'Fresh' Mr. Misunderstood returns in Kentucky Downs' Old Friends
Thursday’s $250,000 Old Friends Stakes on the second of five days of Kentucky Downs’ meet is a restricted stakes — limited to horses that have not won a stakes in 2019 — but the field is worthy of the graded status that designates America’s top races.
Two of the horses in the field of 12, plus a pair of also-eligibles that need a defection or two by 9 a.m. CDT Wednesday to get into the race, have earned $1.5 million: 2018 Breeders’ Cup Mile runner-up Catapult, the 3-1 favorite who comes in from California, and the 9-year-old Undrafted, winner of Ascot’s Group 1 Diamond Jubilee in 2015.
The 4-1 second choice, Mr. Misunderstood, is in this spot to get him back on track to the form that saw him win his first eight starts on turf and 10 of his first 13. For his career, Mr. Misunderstood has won 12 of 23 starts and made almost $800,000.
Trained by Brad Cox, Mr. Misunderstood comes into the Old Friends at a mile and 70 yards off a pair of thirds in his only starts this year after concluding 2018 with victory in Churchill Downs’ River City (G3): an allowance race at Churchill Downs following a 7 1/2-month layoff and then a very close third in Ellis Park’s $100,000 Kentucky Downs Preview Tourist Mile.
That day, Mr. Misunderstood rallied late to come up 3/4 of a length shy of victorious Mr Cub.
A year ago, Mr. Misunderstood, following a big victory in Churchill Downs’ Wise Dan Stakes (G2), finished third in Kentucky Downs Tourist Mile.
Cox and owner Staton Flurry opted to pass on that $700,000 race last Saturday in favor of the Old Friends.
Flurry, whose Flurry Racing’s black race silks feature a big white snowflake, said Mr. Misunderstood got pretty sick last winter at the Fair Grounds and took a while to come around.
“We gave him a little vacation after the River City in November,” he said. “We gave him 60 days off to bring him back a fresh horse. He had breezed a few times and then he got sick on us in New Orleans. That set us back from being ready in late April, early May. But we had to give him time off to recover, and that put us in kind of a weird position.

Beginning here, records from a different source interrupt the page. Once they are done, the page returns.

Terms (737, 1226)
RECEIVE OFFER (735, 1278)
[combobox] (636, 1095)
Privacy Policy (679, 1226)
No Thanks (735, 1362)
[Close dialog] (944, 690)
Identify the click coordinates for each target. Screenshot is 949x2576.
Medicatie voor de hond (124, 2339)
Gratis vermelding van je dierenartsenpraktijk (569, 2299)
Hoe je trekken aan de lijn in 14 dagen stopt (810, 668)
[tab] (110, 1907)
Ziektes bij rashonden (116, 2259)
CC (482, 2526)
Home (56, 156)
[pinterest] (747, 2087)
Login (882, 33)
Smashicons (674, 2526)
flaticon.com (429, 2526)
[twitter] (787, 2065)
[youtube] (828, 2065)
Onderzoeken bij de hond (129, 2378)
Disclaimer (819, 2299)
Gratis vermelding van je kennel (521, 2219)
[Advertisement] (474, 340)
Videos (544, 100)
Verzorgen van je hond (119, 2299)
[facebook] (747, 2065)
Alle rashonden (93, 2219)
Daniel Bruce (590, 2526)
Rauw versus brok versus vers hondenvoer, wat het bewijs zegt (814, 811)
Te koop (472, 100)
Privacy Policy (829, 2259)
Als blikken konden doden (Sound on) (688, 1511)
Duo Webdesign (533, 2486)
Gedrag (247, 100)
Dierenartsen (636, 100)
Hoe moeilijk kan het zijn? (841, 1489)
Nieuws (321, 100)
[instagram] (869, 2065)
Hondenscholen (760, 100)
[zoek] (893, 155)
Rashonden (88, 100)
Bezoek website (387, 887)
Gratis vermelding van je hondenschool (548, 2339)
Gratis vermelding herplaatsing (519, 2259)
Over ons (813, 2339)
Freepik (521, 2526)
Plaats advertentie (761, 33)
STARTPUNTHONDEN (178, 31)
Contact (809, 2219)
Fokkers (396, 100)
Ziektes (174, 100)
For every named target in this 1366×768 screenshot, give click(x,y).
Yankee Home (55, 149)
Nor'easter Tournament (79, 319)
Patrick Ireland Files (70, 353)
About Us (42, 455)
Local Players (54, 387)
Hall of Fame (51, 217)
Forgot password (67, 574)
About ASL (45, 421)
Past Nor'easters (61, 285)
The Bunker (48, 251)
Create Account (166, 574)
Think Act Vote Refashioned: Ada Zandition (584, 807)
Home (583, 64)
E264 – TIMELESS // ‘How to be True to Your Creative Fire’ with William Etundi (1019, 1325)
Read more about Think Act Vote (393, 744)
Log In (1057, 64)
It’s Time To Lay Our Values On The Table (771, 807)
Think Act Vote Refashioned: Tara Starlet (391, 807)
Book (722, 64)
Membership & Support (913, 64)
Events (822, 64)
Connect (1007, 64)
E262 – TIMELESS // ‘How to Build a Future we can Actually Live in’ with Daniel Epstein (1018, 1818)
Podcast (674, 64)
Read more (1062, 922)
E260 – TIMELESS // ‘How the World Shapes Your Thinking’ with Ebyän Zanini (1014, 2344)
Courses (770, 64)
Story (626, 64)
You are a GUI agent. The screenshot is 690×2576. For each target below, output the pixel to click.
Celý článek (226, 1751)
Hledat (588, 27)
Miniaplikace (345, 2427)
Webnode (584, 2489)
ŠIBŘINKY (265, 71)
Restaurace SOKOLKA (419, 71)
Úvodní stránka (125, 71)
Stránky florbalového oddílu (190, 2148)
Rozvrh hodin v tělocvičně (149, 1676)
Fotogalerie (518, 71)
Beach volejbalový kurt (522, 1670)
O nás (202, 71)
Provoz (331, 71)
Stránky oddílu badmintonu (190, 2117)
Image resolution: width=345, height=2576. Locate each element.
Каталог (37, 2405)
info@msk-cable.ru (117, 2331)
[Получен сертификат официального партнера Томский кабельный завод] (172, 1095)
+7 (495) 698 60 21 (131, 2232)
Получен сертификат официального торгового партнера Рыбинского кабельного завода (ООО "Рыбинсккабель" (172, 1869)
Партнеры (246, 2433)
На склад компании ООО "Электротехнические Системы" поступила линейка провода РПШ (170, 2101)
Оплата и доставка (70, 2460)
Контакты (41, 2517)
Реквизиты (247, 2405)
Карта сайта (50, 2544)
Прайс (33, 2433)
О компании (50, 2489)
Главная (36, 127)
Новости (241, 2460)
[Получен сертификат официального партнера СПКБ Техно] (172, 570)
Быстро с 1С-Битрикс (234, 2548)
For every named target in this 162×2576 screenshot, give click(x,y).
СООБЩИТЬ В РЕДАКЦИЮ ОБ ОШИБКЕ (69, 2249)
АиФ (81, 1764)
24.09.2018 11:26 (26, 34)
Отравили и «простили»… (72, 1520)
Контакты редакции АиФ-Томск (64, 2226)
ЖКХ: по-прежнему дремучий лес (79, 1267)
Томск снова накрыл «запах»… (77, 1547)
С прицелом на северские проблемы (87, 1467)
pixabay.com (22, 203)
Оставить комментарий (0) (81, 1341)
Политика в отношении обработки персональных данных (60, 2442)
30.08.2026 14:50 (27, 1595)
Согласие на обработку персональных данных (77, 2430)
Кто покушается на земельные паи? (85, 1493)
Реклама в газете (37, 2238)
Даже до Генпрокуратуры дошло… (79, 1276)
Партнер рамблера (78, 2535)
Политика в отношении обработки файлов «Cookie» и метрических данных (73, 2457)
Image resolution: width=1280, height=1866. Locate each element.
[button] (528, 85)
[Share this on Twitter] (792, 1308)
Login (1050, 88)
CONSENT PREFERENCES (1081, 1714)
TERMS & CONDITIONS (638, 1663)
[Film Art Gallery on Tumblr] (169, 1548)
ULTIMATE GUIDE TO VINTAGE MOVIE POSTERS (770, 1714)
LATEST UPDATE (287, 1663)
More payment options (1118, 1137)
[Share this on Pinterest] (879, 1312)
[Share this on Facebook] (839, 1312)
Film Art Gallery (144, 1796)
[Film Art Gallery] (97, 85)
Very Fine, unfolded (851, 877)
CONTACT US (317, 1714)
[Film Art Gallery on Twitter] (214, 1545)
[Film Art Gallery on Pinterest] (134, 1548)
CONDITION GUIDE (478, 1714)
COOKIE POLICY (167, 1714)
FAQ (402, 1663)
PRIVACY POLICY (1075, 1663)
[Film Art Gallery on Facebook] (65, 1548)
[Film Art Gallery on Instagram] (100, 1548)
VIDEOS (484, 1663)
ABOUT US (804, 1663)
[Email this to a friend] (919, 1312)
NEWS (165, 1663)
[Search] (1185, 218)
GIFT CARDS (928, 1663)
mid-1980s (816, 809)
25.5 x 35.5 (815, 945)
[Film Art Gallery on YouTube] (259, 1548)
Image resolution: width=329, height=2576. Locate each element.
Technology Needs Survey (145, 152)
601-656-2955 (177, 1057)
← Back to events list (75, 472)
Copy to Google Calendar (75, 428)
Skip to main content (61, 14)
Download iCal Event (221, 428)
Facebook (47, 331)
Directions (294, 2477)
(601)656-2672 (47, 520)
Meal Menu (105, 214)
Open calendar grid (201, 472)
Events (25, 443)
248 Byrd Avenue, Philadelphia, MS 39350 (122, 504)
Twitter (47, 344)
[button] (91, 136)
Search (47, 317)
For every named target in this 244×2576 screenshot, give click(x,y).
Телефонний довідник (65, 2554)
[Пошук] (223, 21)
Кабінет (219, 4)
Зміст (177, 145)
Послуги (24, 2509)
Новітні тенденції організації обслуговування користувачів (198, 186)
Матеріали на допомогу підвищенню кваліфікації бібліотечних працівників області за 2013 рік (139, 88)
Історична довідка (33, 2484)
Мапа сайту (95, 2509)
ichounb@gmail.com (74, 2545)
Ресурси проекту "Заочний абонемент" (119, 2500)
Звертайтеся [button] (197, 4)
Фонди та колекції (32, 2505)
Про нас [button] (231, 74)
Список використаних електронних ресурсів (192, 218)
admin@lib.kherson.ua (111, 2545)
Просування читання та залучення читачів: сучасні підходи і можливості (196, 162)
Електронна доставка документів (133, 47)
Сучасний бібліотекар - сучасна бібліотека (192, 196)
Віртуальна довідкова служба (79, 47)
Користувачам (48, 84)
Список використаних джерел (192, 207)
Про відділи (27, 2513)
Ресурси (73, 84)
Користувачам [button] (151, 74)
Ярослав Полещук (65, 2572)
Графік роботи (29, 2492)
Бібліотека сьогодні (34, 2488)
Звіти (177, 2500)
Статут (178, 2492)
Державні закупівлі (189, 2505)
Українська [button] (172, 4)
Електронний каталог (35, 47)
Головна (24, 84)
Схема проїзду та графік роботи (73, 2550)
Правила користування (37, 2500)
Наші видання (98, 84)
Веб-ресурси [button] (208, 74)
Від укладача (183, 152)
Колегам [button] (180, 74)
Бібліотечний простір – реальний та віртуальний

“A mile and an eighth is a little long for him in his first race back, but it was running out of your own stall at Churchill. The Preview at Ellis Park, I think the 10 hole hurt us, and there was a downpour right before we started saddling. That might have dampened the ground enough that he couldn’t get his total footing to make his late, late charge like he normally does.
“I hate to say we’re giving him excuses. But he hasn’t had ideal conditions that we’d have liked this year. We’re going to take full advantage of the ‘non-winners of a stakes this year’ and see what we can do.”
Does he think that Mr. Misunderstood at age 5 is the same horse as he was at 4?
“I think so,” Flurry said. “He’s training really well in the morning. He looks as good as he ever has. I think it’s just taken him a little longer to kick into high gear to where he was last year. But I think he’s close to where he was last year.”
Others in the Old Friends include Hot Springs, winner of Churchill’s Commonwealth Turf (G3) last fall; Cullum Road, second by a neck in the 2018 Dueling Grounds Derby; 2017 Illinois Derby (G3) winner Multiplier; Brazilian Grade 1 winners Lamartine and Flight Time; 2017 Franklin-Simpson winner Master Merion; and The Tabulator, winner of the Iroquois (G3) in 2017.
Flurry said he certainly wasn’t expecting a horse like the John Sadler-trained Catapult —a multiple Grade 2 winner who is a nose from being a Grade 1 winner — to show up.
“But I think we can definitely hang with him if we run back to our old form three, four races ago,” the owner said. “Multiplier isn’t a bad little horse horse, either.”
One thing about it, Mr. Misunderstood comes from the hot team of Cox and jockey Florent Geroux.
They teamed to win two races on Saturday’s opening card, including the $500,000 Exacta Systems Juvenile Fillies with Jezebel’s Kitten, and would have had a third together except for a disqualification to second for interference.
Cox’s two wins out of five mounts ties Mark Casse for the early lead off the five-date meet.
Geroux had three wins that would have been four without the DQ, with Ellis Park meet-leader James Graham (with two) the only other jockey to win more than one race on Kentucky Downs opening card.
“Florent and Brad had a lot of success Saturday,” Flurry said. “Hopefully we can carry that over to Thursday and get back in the winner’s circle.”